As to defendant's defense that he was incapable of cognitive thought and rational decision making, the jury found otherwise following proper instruction on voluntary intoxication. The court explained to the jury: "You may consider evidence, if any, of the defendant's voluntary intoxication only in a limited way. You may consider that evidence only in deciding whether: 1) the defendant acted with express malice; 2) the defendant acted with deliberation and premeditation; 3) the defendant acted with the specific intent required to commit the offenses alleged in Special Circumstances No. 1 (Burglary), No. 2 (Robbery) or No. 3 (Rape); and 4) the defendant intended and acted with the specific intent to commit the offense of Burglary, Robbery or Rape under the theory of felony murder.

"A person is voluntarily intoxicated if he or she becomes intoxicated by willingly using any intoxicating drug, drink, or other substance knowing that it could produce an intoxicating effect, or willingly assuming the risk of that effect.

"You may not consider evidence of voluntary intoxication for any other purpose."

Defendant had ample opportunity to present his defense. Both he and his sister testified to the devastating and debilitating effects of cocaine addiction, testimony that was given additional credibility by experts in the field. The testimony was recapped in a cogent final argument on behalf of the defense, followed by the instructions on voluntary intoxication. The jury, therefore, was well-informed and rejected the defense.

Cast under the same instructional error umbrella, defendant also asserts the trial court failed to instruct sua sponte that the jury must find the murder was committed for the purpose of carrying out or advancing the commission of the underlying felony. But this argument is nothing more than a restatement of the argument we rejected above. The intoxication defense does not provide the evidence missing to trigger a sua sponte obligation to give the instruction.

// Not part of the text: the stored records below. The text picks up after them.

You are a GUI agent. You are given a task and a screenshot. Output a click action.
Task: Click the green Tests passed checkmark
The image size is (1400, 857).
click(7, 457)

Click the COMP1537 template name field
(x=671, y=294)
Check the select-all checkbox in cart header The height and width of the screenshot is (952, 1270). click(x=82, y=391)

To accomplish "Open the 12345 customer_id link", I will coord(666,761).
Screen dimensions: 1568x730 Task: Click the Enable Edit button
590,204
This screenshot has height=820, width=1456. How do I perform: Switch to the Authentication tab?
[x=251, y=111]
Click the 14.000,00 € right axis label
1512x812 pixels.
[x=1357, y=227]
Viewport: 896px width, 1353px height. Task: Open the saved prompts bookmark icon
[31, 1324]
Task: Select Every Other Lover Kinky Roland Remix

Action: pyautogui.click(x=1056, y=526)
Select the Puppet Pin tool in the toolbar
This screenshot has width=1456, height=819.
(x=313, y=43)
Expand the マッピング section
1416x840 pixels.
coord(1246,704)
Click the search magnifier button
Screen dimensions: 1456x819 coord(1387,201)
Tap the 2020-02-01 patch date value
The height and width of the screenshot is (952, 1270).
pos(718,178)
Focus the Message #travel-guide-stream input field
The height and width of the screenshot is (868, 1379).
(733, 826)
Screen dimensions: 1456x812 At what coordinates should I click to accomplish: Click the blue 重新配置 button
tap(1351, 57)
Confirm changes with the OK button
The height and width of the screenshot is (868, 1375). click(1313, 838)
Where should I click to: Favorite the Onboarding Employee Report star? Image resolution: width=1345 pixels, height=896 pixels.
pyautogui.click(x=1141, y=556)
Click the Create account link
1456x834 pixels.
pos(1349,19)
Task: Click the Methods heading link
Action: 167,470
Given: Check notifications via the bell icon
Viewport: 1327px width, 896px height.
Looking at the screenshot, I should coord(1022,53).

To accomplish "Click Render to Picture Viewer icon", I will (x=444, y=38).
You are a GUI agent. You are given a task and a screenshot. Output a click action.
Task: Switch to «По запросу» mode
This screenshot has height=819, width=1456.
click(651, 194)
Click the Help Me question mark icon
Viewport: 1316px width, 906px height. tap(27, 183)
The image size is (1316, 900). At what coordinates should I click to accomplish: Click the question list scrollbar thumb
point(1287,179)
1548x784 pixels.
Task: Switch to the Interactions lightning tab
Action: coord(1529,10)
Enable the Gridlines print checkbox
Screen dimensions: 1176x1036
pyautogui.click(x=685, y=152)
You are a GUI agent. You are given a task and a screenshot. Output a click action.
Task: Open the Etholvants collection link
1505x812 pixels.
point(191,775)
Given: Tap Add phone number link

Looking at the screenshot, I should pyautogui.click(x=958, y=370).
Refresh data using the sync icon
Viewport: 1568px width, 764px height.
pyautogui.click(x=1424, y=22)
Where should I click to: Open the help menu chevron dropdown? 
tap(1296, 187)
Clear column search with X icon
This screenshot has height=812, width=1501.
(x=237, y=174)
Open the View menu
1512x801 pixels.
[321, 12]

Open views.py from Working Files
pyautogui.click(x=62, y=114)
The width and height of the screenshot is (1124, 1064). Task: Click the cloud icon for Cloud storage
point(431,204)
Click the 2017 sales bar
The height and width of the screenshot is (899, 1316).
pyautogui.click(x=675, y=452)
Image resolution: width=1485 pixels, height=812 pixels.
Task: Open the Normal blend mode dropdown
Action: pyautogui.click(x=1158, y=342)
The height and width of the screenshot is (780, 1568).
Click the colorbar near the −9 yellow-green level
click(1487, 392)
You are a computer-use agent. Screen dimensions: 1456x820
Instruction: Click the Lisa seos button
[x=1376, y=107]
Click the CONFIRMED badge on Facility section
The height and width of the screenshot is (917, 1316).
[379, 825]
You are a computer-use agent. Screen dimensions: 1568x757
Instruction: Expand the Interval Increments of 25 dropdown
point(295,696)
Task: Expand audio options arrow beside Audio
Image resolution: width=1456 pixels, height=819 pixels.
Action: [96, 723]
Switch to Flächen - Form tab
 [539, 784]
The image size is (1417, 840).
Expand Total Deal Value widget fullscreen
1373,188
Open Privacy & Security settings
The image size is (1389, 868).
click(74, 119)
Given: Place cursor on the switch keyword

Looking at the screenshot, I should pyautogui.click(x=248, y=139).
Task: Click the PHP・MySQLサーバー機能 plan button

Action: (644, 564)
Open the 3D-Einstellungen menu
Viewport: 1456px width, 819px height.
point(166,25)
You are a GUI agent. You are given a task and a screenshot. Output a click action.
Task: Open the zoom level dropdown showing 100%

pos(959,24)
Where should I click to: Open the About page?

To say that the murder was committed for the purpose of carrying out or advancing the commission of the underlying felony is but another way of saying that the murder must be intended to advance an independent felonious purpose. The commission of any murder during the course of a felony may constitute felony murder, but it is not sufficient to establish the special circumstance. This is ground we have thoroughly covered. In this iteration of the argument, however, defendant seems to suggest that because he testified he was acting crazy--like a monster, not a rational man--the jury could have drawn the reasonable inference that he did not have an intent to commit any of the felonies.

Unfortunately, such a revision is at odds with defendant's testimony at trial. He was clear and direct about his motivation. He went to Mrs. McAllister's house to rob her. As a result, he entered the house with the intent to commit a felony and thereby committed the charged burglary. While there, he testified he had the urge to have sex with her and he forced himself upon her. As a result, his testimony refutes his appellate theory. He intended to steal to obtain money for the crack he desperately needed. The murder occurred during the execution of his burglary, rape, and robbery and not the other way around. Because an instruction that the murder must be committed for the purpose of carrying out or advancing the commission of the underlying felony is, for all intents and purposes, another reformulation of the Green instruction, we conclude there was no significant evidence upon which the jury could reasonably infer that the felonies were merely incidental to the murder. There was no instructional error.


Defendant and the Attorney General agree that the sentencing issues are moot. The trial court has remedied the alleged errors.


The judgment is affirmed.

We concur: NICHOLSON , J. MAURO , J.